But in general, the second model in the figure is a good fit for human variation based on the spots in the genome used by these researchers-- continents correspond to clusters, and geographic barriers like the Himalayas or an ocean correspond to those areas where a "jump" from one cluster to the next occurrs.

II. Clusters and race

The fact that humans cluster together based on genetic information could, in theory, be entirely orthoganal to the concept of race. However, at least in the United State (where this has been explicitly tested), this is not the case. The most important reason for this, in my mind, is that the ancestors of European-Americans and African-Americans were not randomly sampled from the globe (there's a bias towards points on the globe that are quite distant), and this non-random sampling accentuates the genetic differences between the two groups. But in any case, the reasons for this are irrelevant to the argument; let's look at the data.

The basis for this assertion comes from a paper (open access) by a different set of researchers at Stanford, who assembled a group of Americans who identified themselves as either African-American, white, East Asian, or Hispanic. They followed a similar protocal as the studies in the first section-- they took DNA from all individuals, looked a hundreds of different DNA variants, and applied a clustering algorithm. They then looked to see if their clusters corresponded to self-reported group. And indeed, in 3631 out of 3636 cases (99.85%), the individuals were clustered by the algorithm into the "correct" racial group.

This result is obviously only valid in America, but presumably it could be repeated in other parts of the world (though there is some evidence that skin color and genetic ancestry are becoming independent in Brazil). But it is certainly the case that knowing someone's race will give you some probabilistic insight into their genetics[1].

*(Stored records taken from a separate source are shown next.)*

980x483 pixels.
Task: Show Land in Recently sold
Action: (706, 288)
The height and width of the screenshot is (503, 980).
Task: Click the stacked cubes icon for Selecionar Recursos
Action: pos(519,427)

III. Genotype and Phenotype

Once one accepts that genetic information clusters people together according to geography and that these clusters sometimes correspond to race, the next question is, do these genetic differences add up to phenotypic differences? The answer to this question is slowly emerging, and in the shadows I see the outline of a "YES".

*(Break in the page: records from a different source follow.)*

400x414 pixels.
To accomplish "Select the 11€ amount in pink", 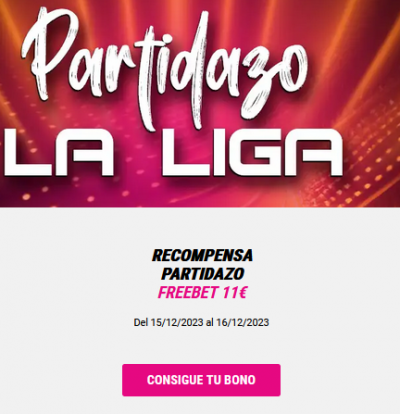I will pos(235,293).
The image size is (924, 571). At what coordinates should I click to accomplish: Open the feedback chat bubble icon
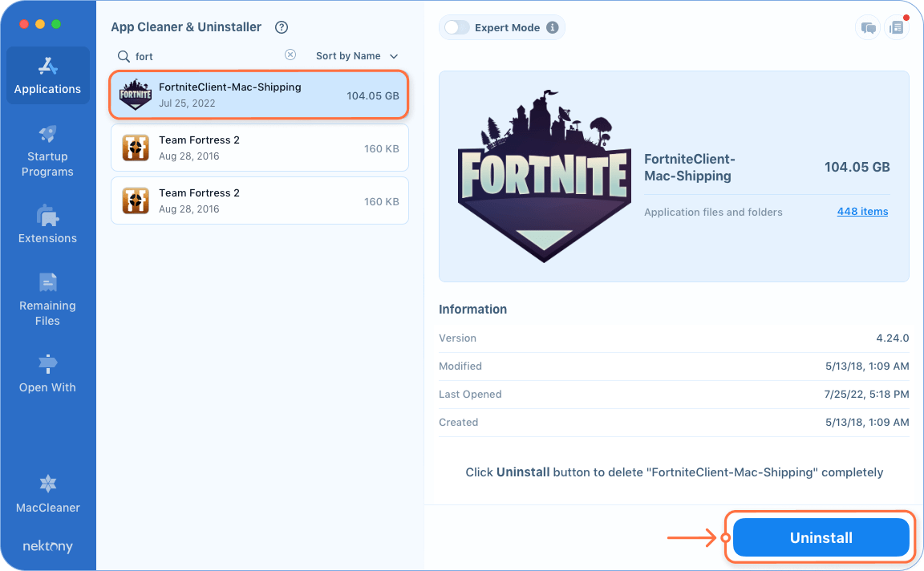(868, 27)
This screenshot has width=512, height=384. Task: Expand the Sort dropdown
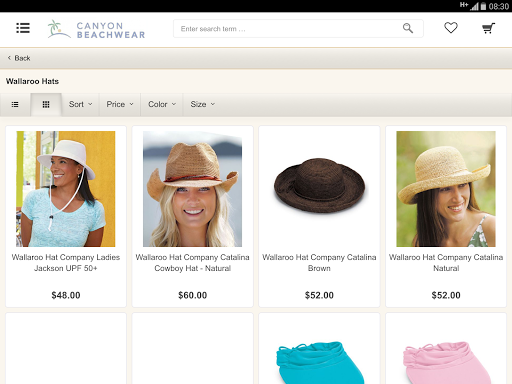pos(80,104)
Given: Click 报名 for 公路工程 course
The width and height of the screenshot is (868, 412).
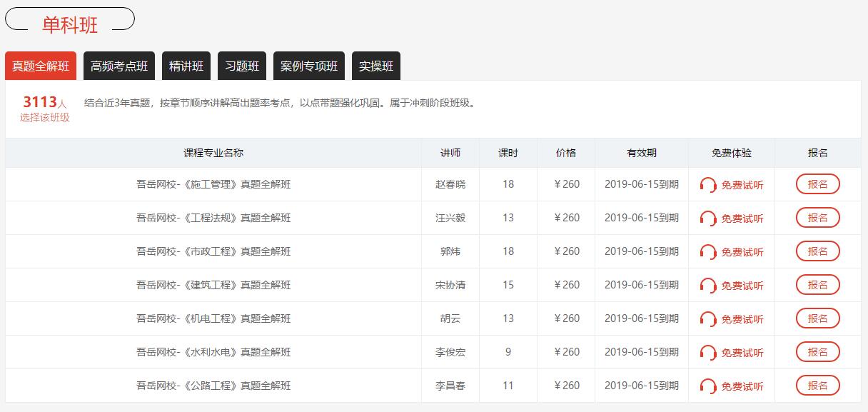Looking at the screenshot, I should pos(818,386).
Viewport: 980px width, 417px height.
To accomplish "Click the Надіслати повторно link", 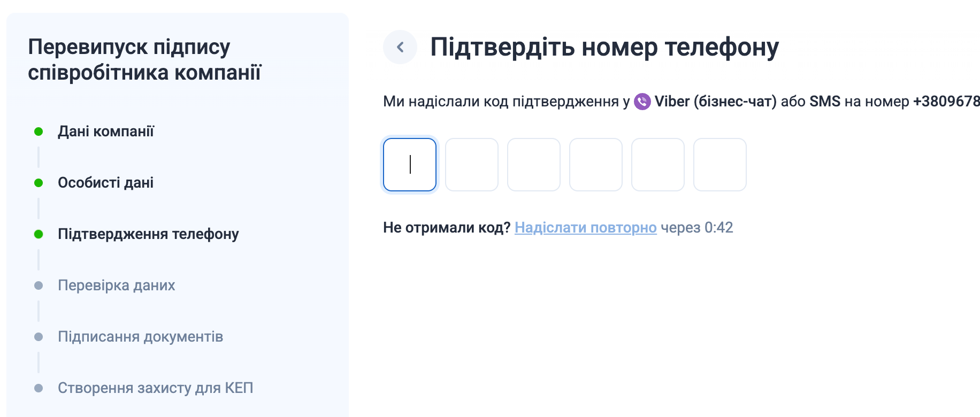I will point(586,228).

All of the studies I will cite are based on the HapMap, a resource with genetic data as well as cell lines for individuals from four populations-- one of Western European ancestry, an Nigerian population, a Chinese population, and a Japanese population. Does the Nigerian population represent all populations in the African cluster, or the European population represent all the populations in the Eurasian cluster? Of course not, but analyzing them certainly gives an insight as to what makes one population different from any other.

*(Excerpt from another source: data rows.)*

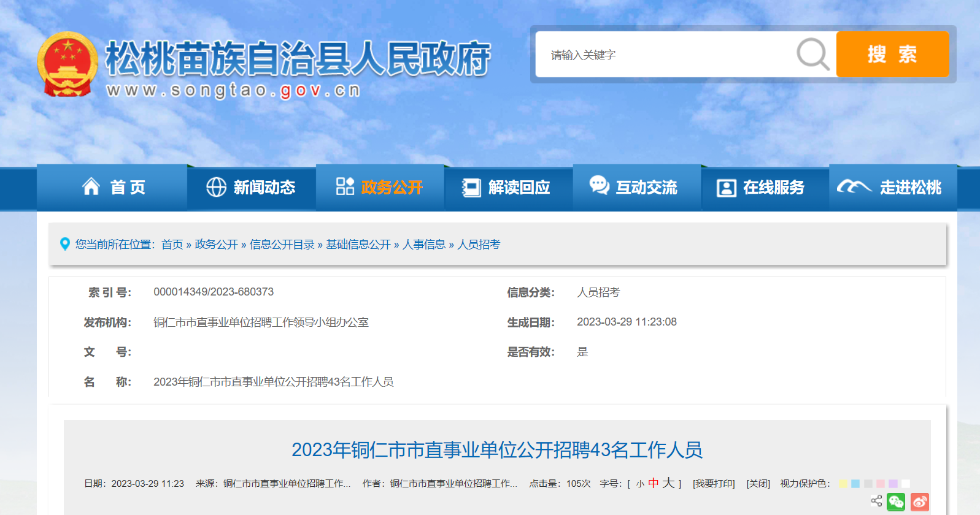Click the globe icon for 新闻动态
Viewport: 980px width, 515px height.
pyautogui.click(x=216, y=187)
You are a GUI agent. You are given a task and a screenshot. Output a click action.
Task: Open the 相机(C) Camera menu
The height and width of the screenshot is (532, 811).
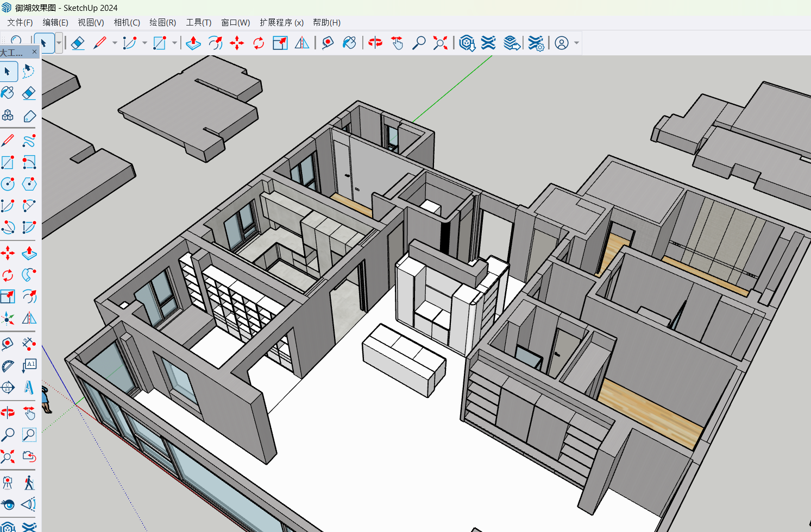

First, the genetic data from the different populations can be analyzed to search for areas of the genome that have been under recent selection-- i.e. that have recently become beneficial for Nigerians, or Chinese, or whichever group. That analysis was done by two groups (both papers are open access), though I will discuss the second one. What they found was that each of the populations (they group the Chinese and Japanese together into a single population) has been under, and probably continues to be under, natural selection. It would be theoretically possible (if remarkable) to find that all humans are undergoing the same selective pressures and responding identically to them, but that is not the case. I've posted on the right a Venn diagram from the paper showing that most of the loci identified as under selection are detected in only one of the three groups, indicating that selection is causing people in different parts of the globe to become more distinct. The precise effects of the genetic variation between populations is unclear, but (as it's under selection) it's certainly phenotypically relevant. And lest you think the genes under selection are related only to "boring" physiological traits, note that one of the papers found that a number of genes involved in "neuronal function" have been under selection.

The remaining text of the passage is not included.